**Directions for this task:**
What is the number of lines below that contain the word "Instruction"? Respond with that number alone.

**Data under study:**
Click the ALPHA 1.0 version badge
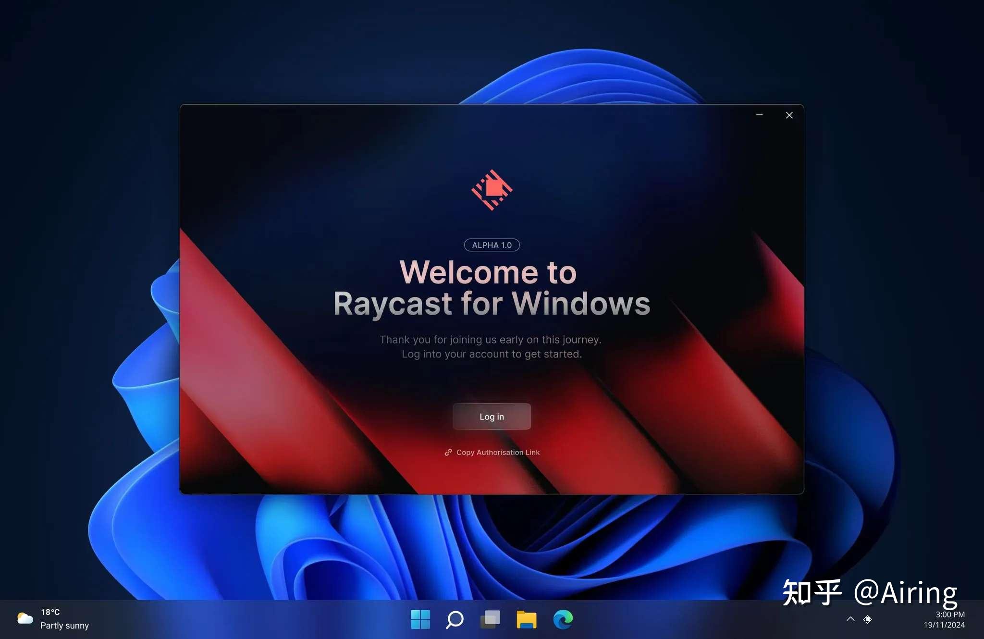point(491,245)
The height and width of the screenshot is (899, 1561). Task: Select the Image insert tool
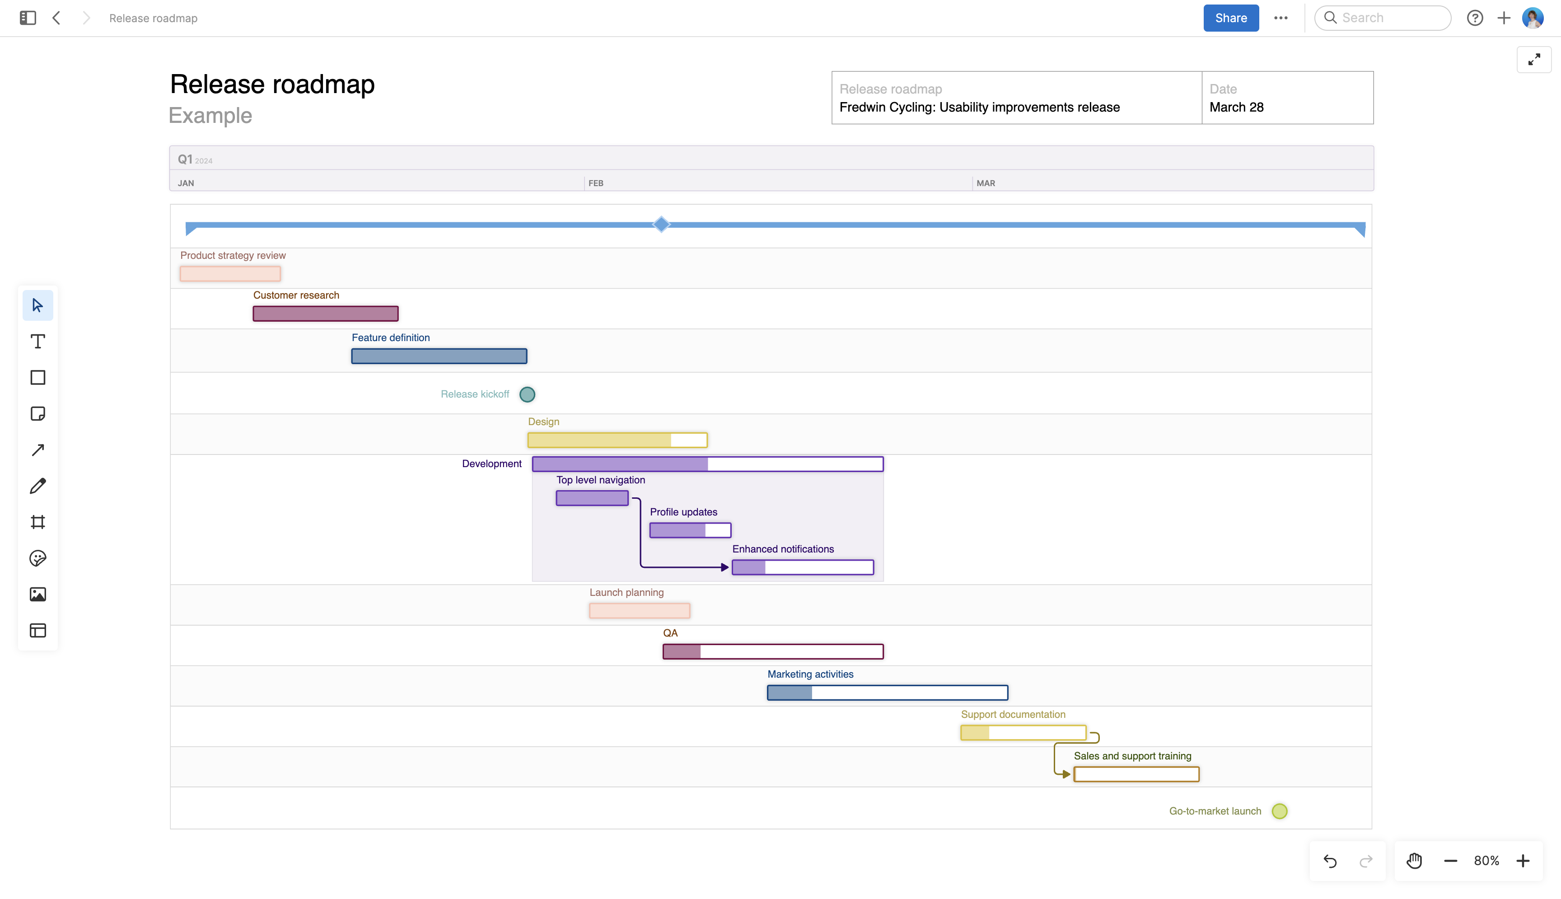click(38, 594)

--

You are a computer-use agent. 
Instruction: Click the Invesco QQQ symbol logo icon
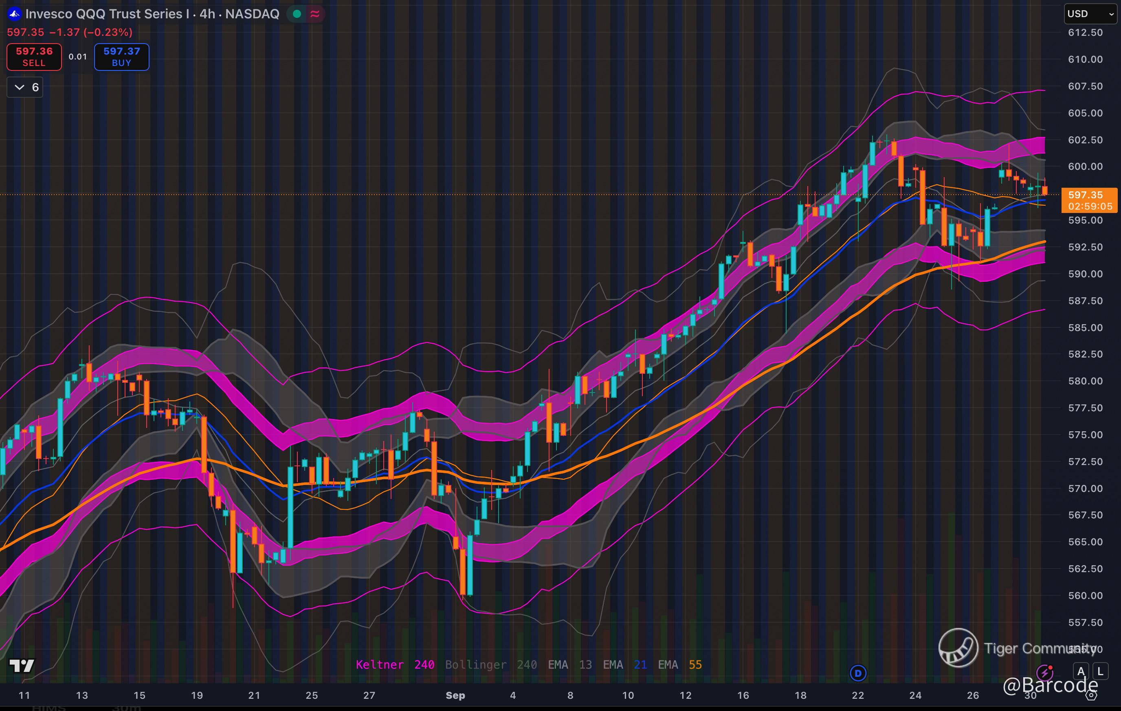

==

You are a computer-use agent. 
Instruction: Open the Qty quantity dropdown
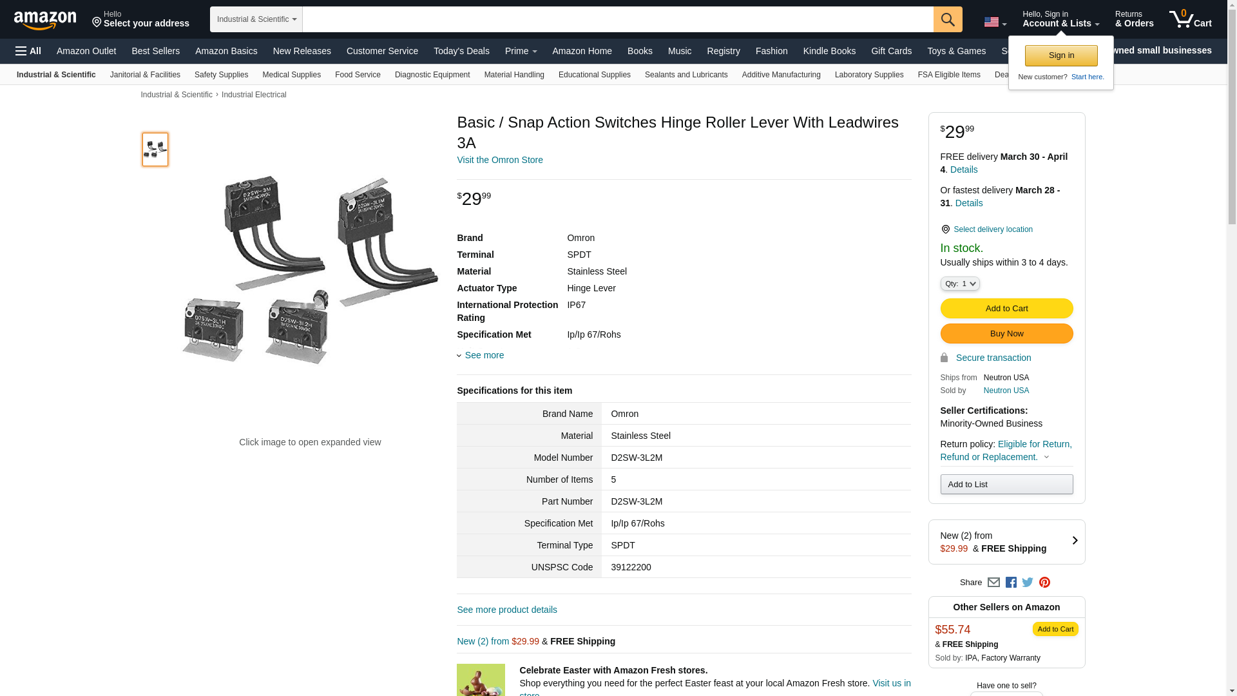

**Task answer:**
2